Passage shown:
-------------------------

Between Eroton and Midwestern, Okoloko as Chairman oversees a combined daily production capacity of approximately eighty thousand barrels of crude oil per day and 100mscf of natural gas production. Estimates forecast that Eroton holds significant prospective natural gas resources alongside undiscovered volumes of condensate and associated hydrocarbons. As Chairman, Okoloko personally oversaw the development and implementation of Eroton's CSR and security strategy. Historically, OML 18 was synonymous with militancy and vandalism of oil installations; to date Eroton has not experienced any downtime related to illegal activities in its operating area. In 2016, Okoloko led the investment of San Leon Energy, a UK listed AIM company, in OML 18 through Eroton.

Awards, memberships and recognition
 Okoloko is a member of the Nigerian Economic Summit (Policy Formulation) Group and the National Technical Working Group of the Nigeria Vision 2020. He is also a member of the President's Agricultural Transformation Implementation Council, which was inaugurated in May 2012.

-------------------------

Text and item location entries:
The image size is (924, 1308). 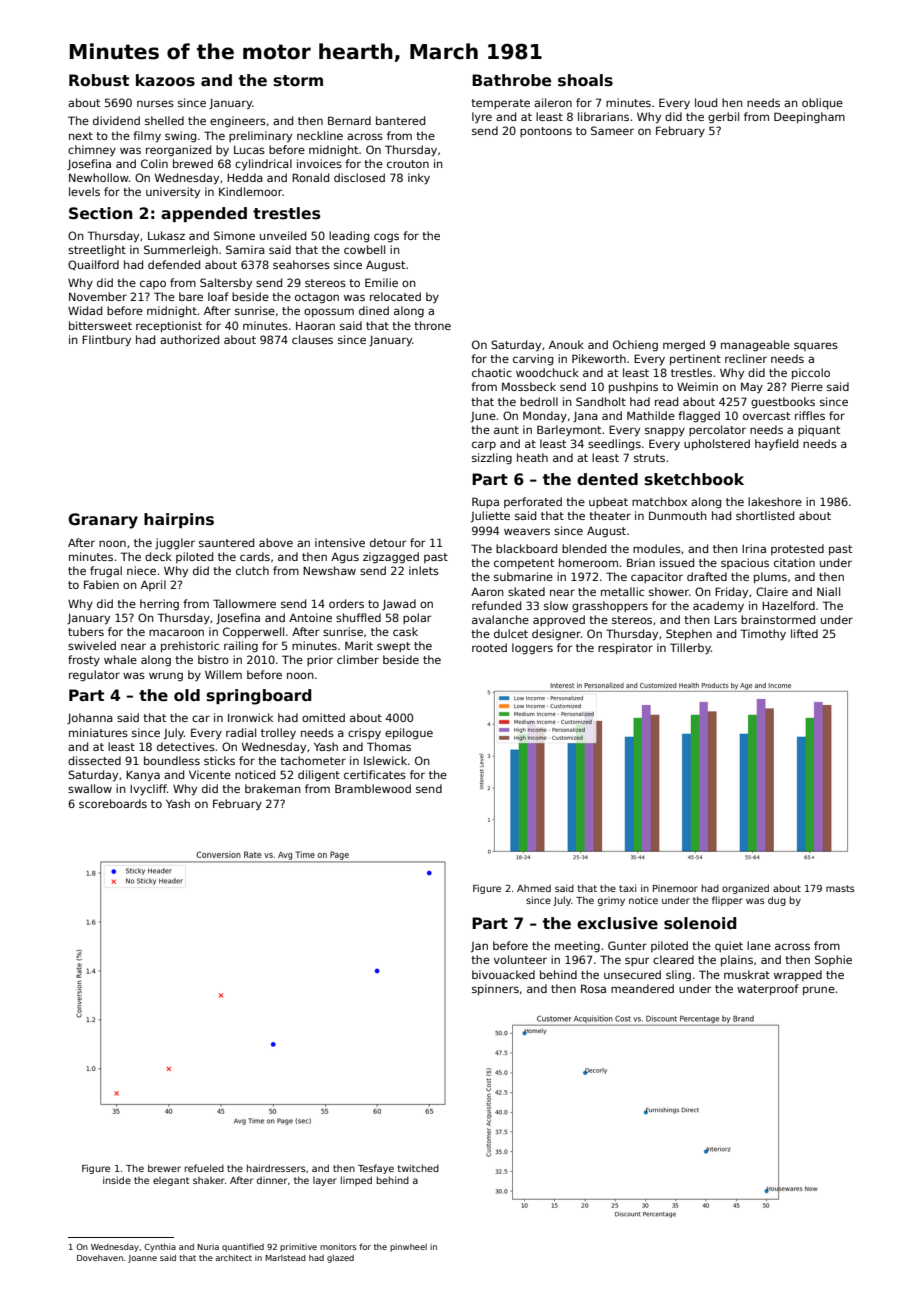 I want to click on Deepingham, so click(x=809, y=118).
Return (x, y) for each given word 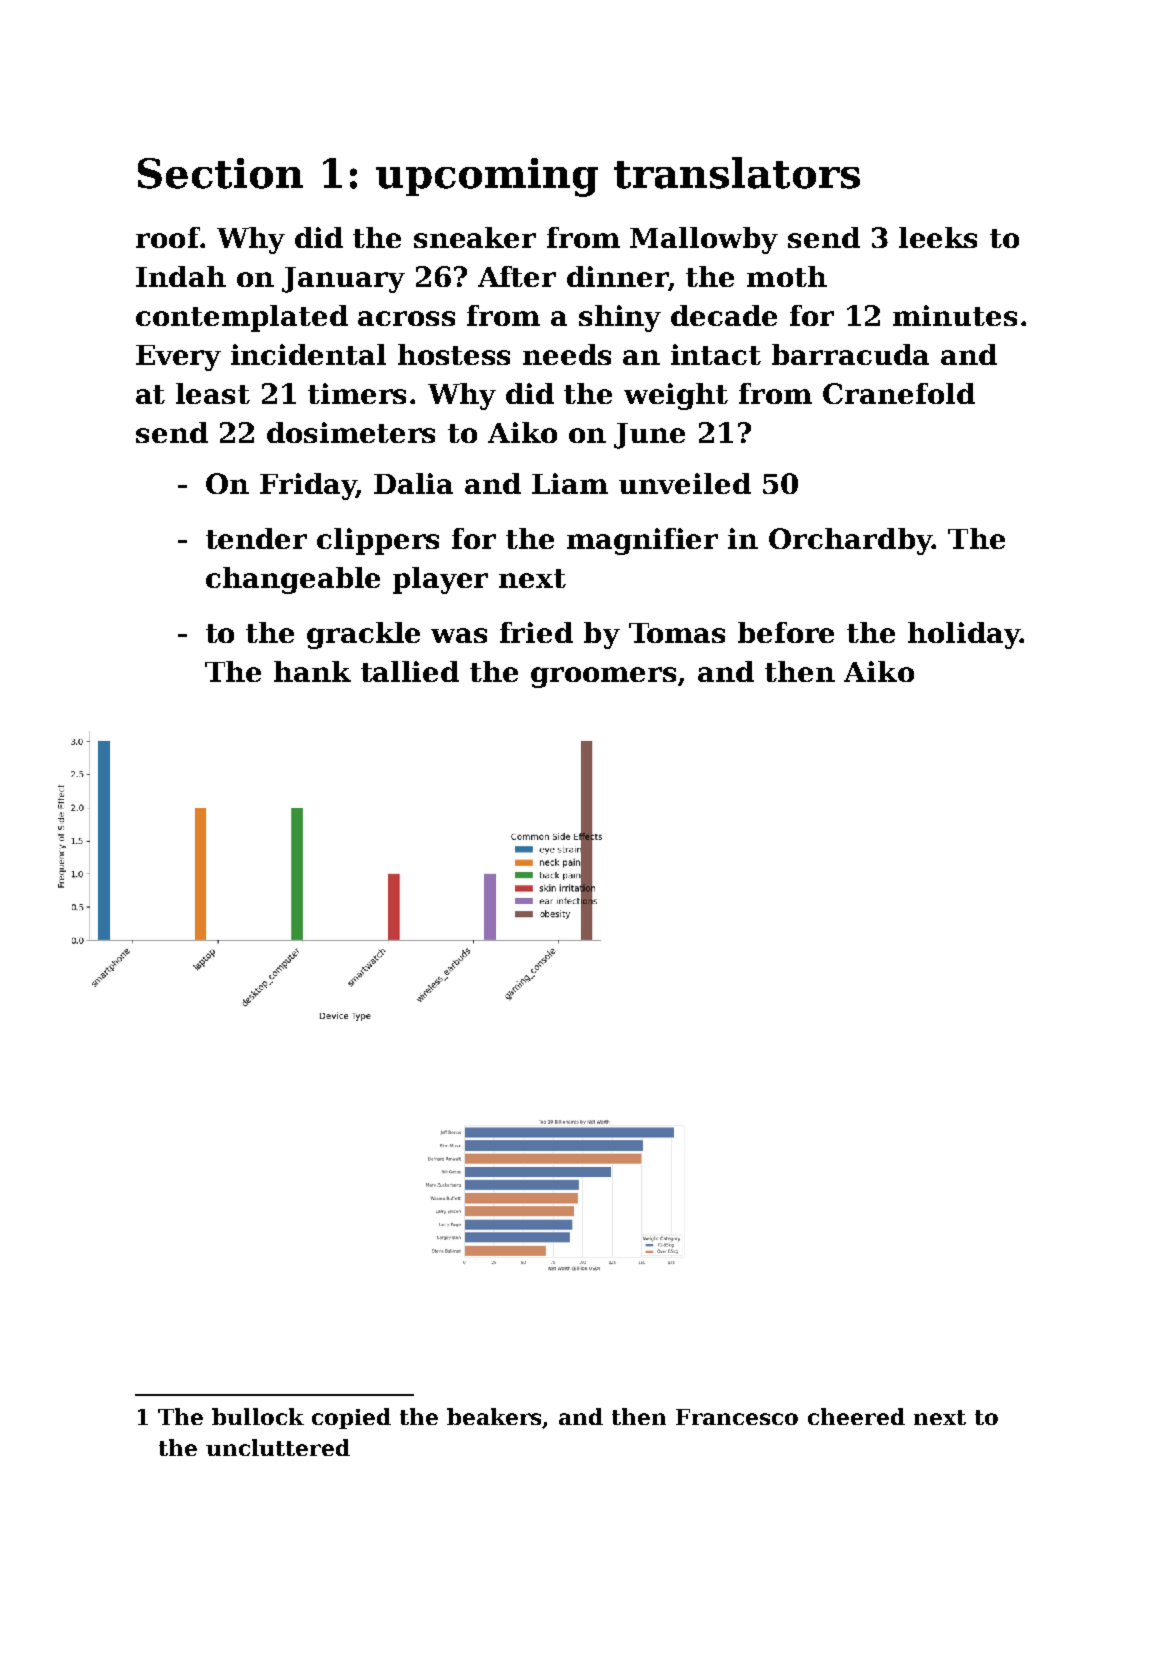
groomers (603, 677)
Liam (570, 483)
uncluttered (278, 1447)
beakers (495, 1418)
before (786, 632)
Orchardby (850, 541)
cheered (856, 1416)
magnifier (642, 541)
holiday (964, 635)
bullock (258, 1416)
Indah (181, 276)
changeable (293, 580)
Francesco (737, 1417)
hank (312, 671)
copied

-------------------------

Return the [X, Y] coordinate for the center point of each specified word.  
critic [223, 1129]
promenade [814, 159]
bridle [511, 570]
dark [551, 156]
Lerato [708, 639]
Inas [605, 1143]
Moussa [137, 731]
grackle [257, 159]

-------------------------

What to do:
(a) According to the Okoloko passage, in what month and year was the President's Agricultural Transformation Implementation Council inaugurated?
(b) Write the next few sentences of the Okoloko passage, picking up after its final sentence.

Outputs:
(a) May 2012

(b)
 In 2014, Okoloko was appointed as an inaugural member of the Human Capital and Innovation Capacity Building Working Group of the National Competitiveness Council of Nigeria.
 In 2004, Okoloko was appointed a member of the Presidential Committee on Oil and Gas, as the sole representative of the private sector. This committee was instrumental in developing the current Oil and Gas policy for the country.
 In 2014, Okoloko was appointed to the Governing Council of the Delta State University Nigeria.
 Okoloko counts golf and cricket as his pastimes and is a former Chairman of the Delta State Cricket Board and a serving member of the National Cricket Association, where he is a keen advocate for the development of cricket in Nigeria.

References

21st-century Nigerian businesspeople
Harvard Business School alumni
Year of birth missing (living people)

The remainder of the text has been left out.